_EXERCISE:_ Arrange the lines from the one containing "Click the circled number 3 annotation" through the end of the records, inclusive, into a Markdown table with columns Row and Line, skipping blank lines and leaving out the pictures.

_SUPPLIED DATA:_
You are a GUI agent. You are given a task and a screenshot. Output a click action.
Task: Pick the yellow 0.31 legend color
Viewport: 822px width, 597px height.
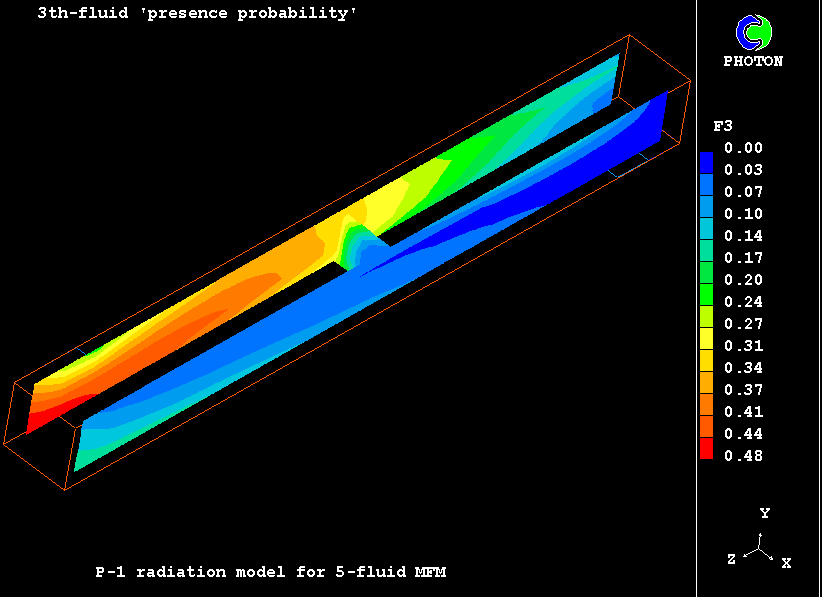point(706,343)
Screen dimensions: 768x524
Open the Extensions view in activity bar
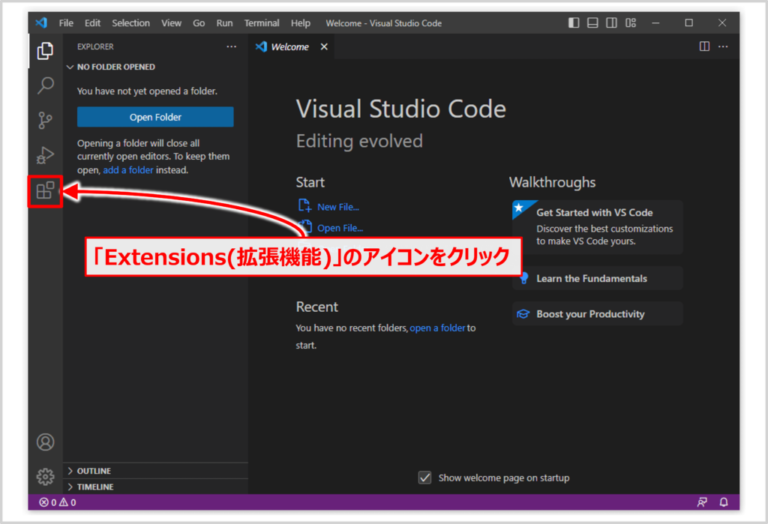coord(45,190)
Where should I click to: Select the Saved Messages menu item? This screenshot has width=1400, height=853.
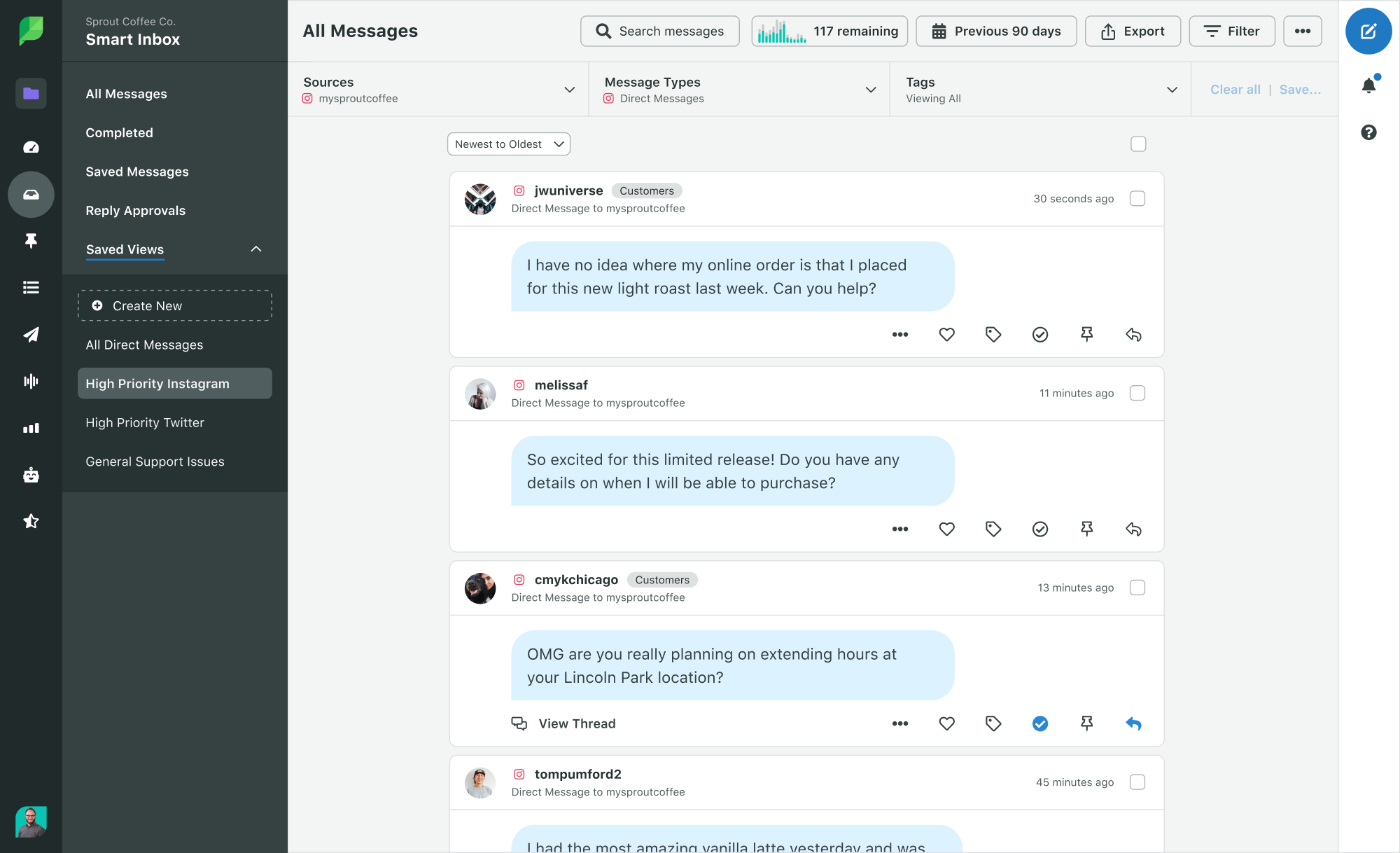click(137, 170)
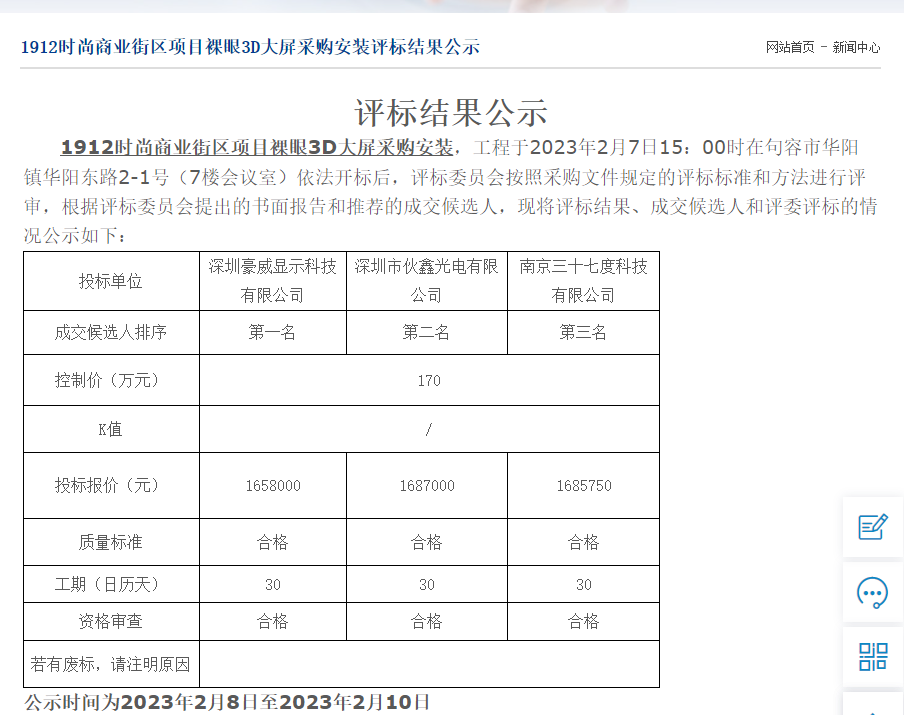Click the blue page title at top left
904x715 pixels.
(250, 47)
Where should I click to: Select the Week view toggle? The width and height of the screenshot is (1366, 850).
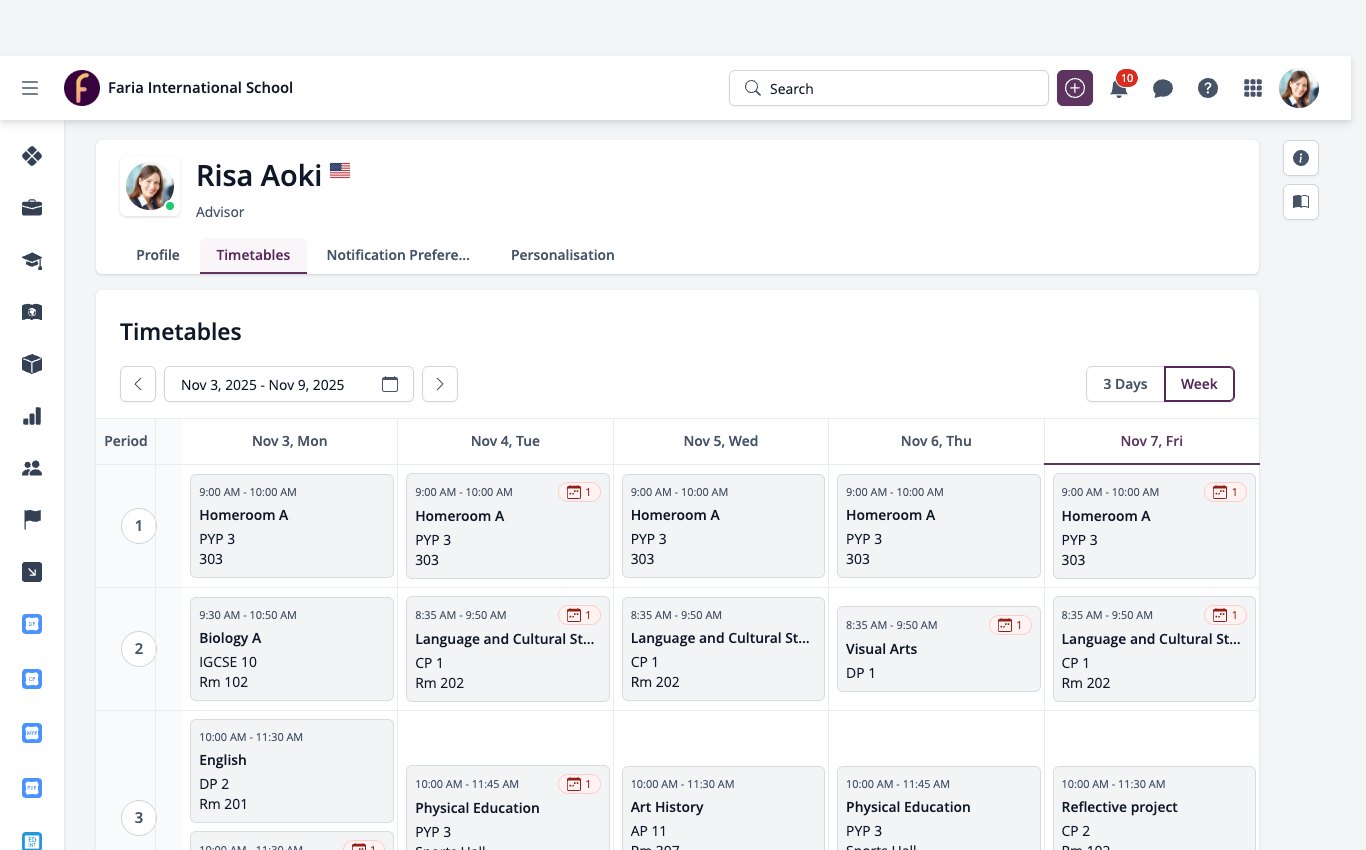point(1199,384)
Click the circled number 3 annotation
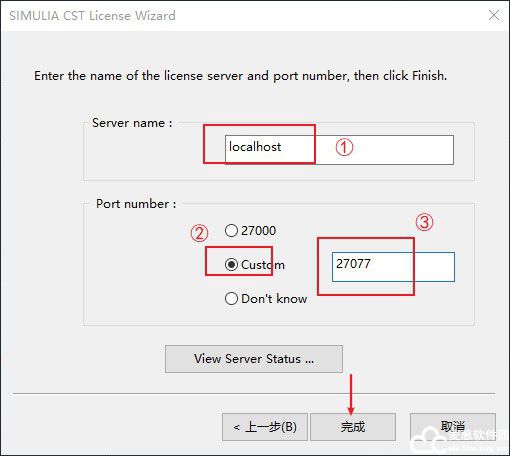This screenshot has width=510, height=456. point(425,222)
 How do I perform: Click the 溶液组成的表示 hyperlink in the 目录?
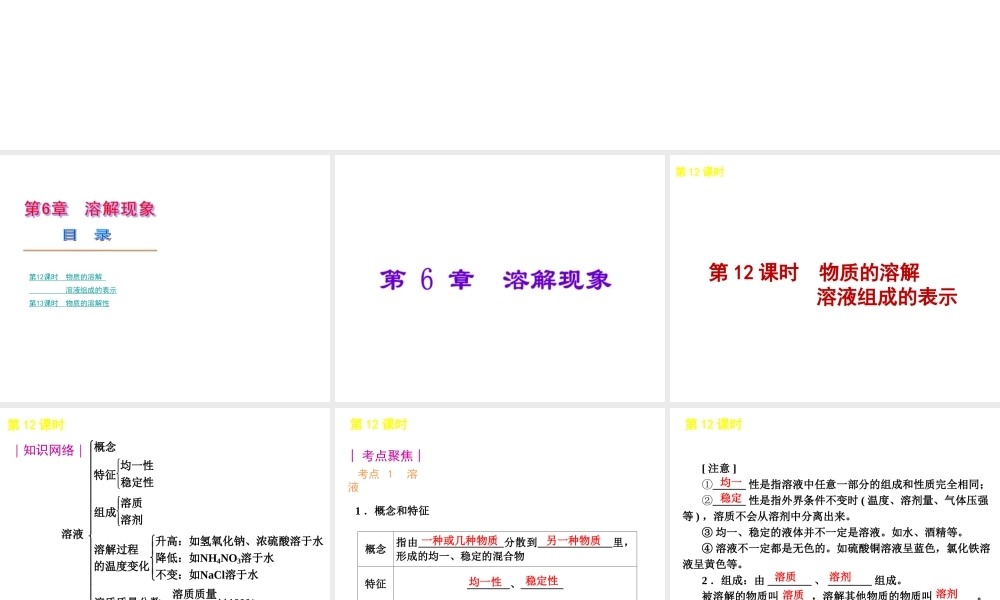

_ANSWER TO THE EXERCISE:_
| Row | Line |
|---|---|
| 1 | Click the circled number 3 annotation |
| 2 | This screenshot has width=510, height=456. point(425,222) |
| 3 |  How do I perform: Click the 溶液组成的表示 hyperlink in the 目录? |